The Man With The White Cane
Produced by Pioneer Josh Darsa at National Public Radio, this 9:39 minute piece is held as a public radio classic by many. Although its use of sound is not elaborate, good writing, editing and measured use of sound create an extraordinary story with a single interview. Darsa was known for his Murrow-like narrative style and at the time he was both a friend to and advocate of Peter Leonhart Braun’s acoustic style. Soon after this, he produced “Cowboy”, another acoustic hallmark.
This is another extraordinary radio feature often hailed as a modern radio landmark, produced by Josh Darsa. in 1980. A radio veteran who was originally a news correspondent for CBS, Darsa moved to NPR where he became an early advocate of the sound feature. He introduced me to Peter Braun for which I am eternally grateful, both of us were among his eager students.

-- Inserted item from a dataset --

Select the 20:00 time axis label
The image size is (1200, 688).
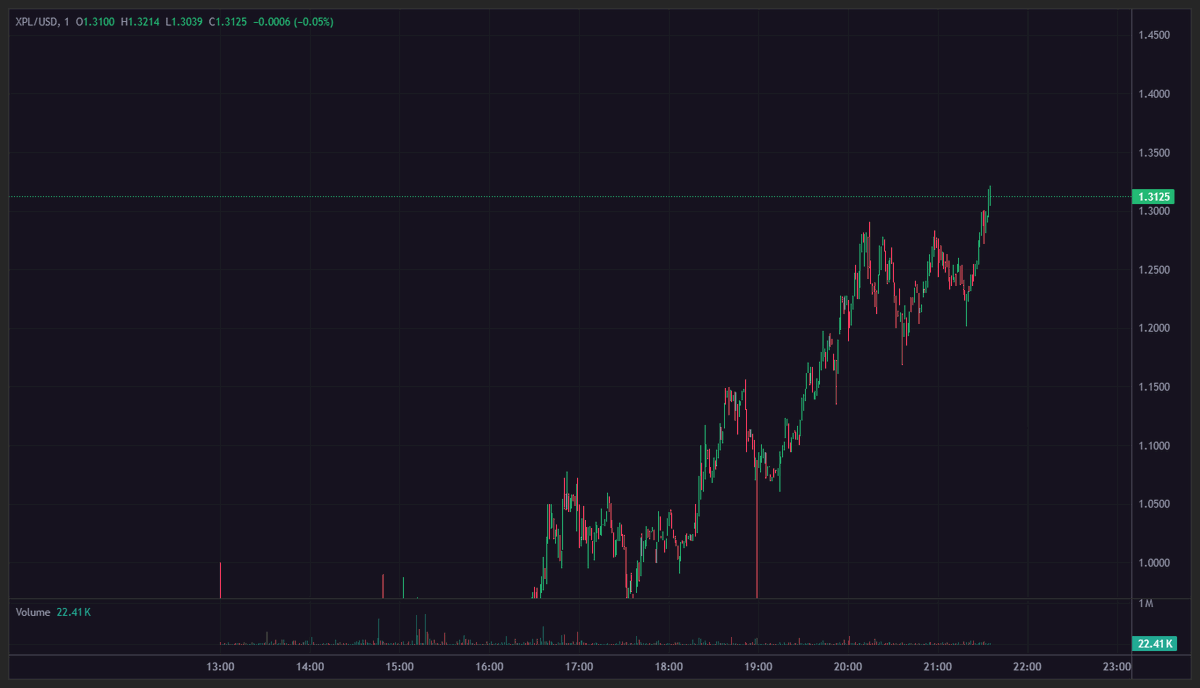(x=846, y=664)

Journey To The Edge of the Amazon
A sound-enhanced story produced by the late Carolyn Jensen Chadwick and narrated by her husband Alex, of National Public Radio. One of the short-form “Radio Expeditions” series co-sponsored by the National Geographic Society and heard on NPR’s “Morning Edition”. Carolyn was an early champion of acoustic storytelling; Her field recordings and programming led the way for the use of sound in radio.
The Geography of Heaven
This 24-minute piece, “The Geography of Heaven” produced by Carolyn Jensen, exhibits more of Carolyn’s exceptional field recordings and how journalism, storytelling and sound can come together. Narrated by her husband Alex Chadwick, the sounds transport listeners to the spiritual city of Vrindavan, India. Listeners are placed in the scene, rather than detached observers watching video. Originally broadcast in December of 2009.